LIST OF TASKS —
(A) Answer these questions about the food bank article:
(i) Who is the professor of the I-O psychology practicum course?
(ii) What year of PhD study is Wei Yang Sim in?
(iii) On what date was the article published?
(B) Copy the food bank article word for word, from "Psychology Students Partner" to "in the background.".
** BEGIN GIVEN PASSAGE **
Psychology Students Partner with Regional Food Bank to Conduct Job Analyses, Offer Recommendations

Six people, including four women and two men, stand together, smiling for a group portrait. They are standing outside, sheltered by the roof of UAlbany's academic podium. A row of evergreen bushes and academic buildings can be seen in the background.
UAlbany graduate students in the I-O psychology practicum course with their professor, Dev Dalal. From left: Bailey McDowell, Sofia DiPippo, Himavi Senasekera, Dev Dalal, Chloe Hanson, Shane Grill.

By Erin Frick

ALBANY, N.Y. (May 13, 2025) — Every workplace, even those with high efficiency and happy employees, will eventually encounter a personnel challenge. An employee leaves and their coworkers have to pick up the slack. A new hire starts, but their onboarding skips a fundamental skill. A new manager comes in with fresh ideas that bump up against existing processes. If left unaddressed, these issues can degrade workplace efficacy and morale. This is where industrial-organizational (I-O) psychology can help. 

“The field of industrial-organizational psychology applies psychological principles to workplace settings, focusing on enhancing employee well-being and organizational effectiveness,” said University at Albany’s Wei Yang Sim, a fifth-year PhD student. “By understanding workplace dynamics, I-O psychology can help organizations solve practical problems by, for example, clarifying job descriptions, improving communication with employees and recommending trainings. The field aims to support employees, and help organizations operate smoothly and make fair, informed, personnel decisions.”
** END GIVEN PASSAGE **
** BEGIN RECORDED INFORMATION **
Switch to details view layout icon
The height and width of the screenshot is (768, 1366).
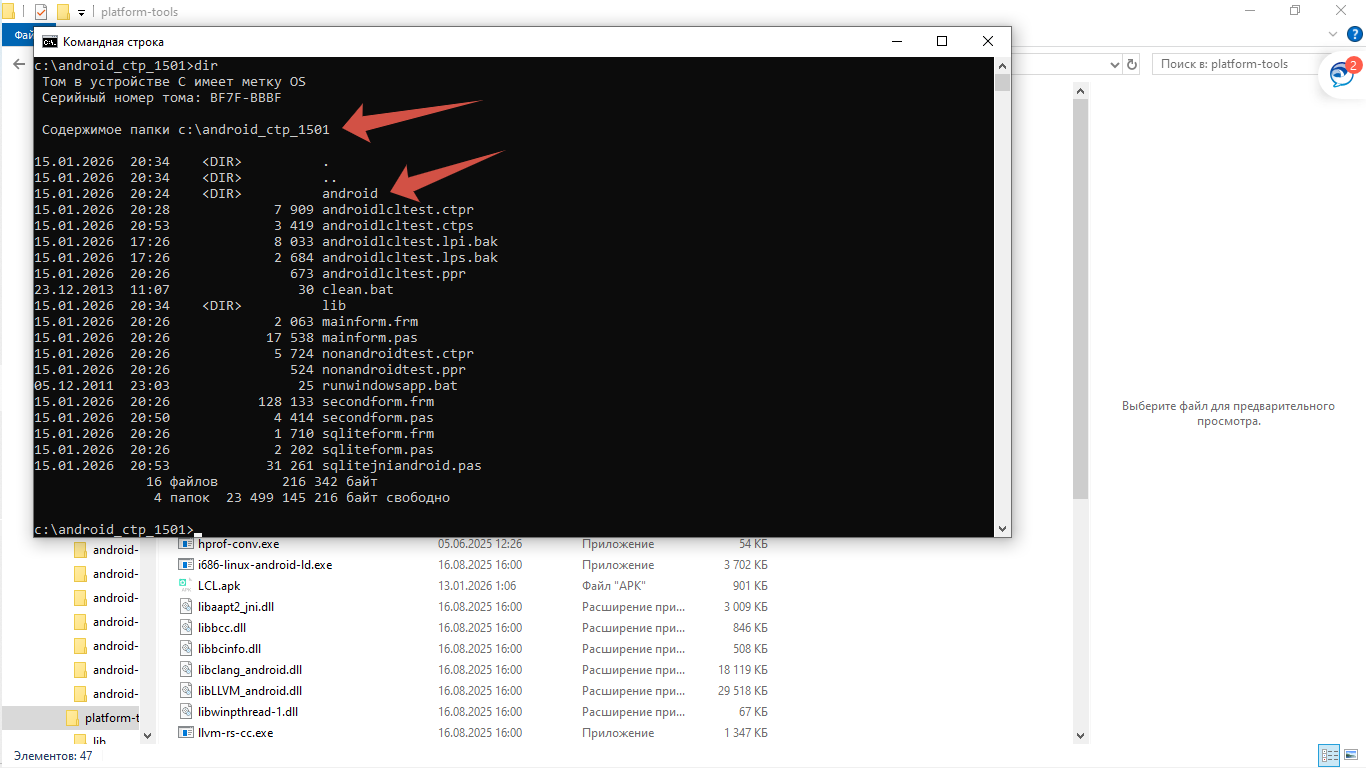tap(1328, 756)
** END RECORDED INFORMATION **
FULL ANSWERS —
(A)
(i) Dev Dalal
(ii) Fifth year
(iii) May 13, 2025

(B)
Psychology Students Partner with Regional Food Bank to Conduct Job Analyses, Offer Recommendations

Six people, including four women and two men, stand together, smiling for a group portrait. They are standing outside, sheltered by the roof of UAlbany's academic podium. A row of evergreen bushes and academic buildings can be seen in the background.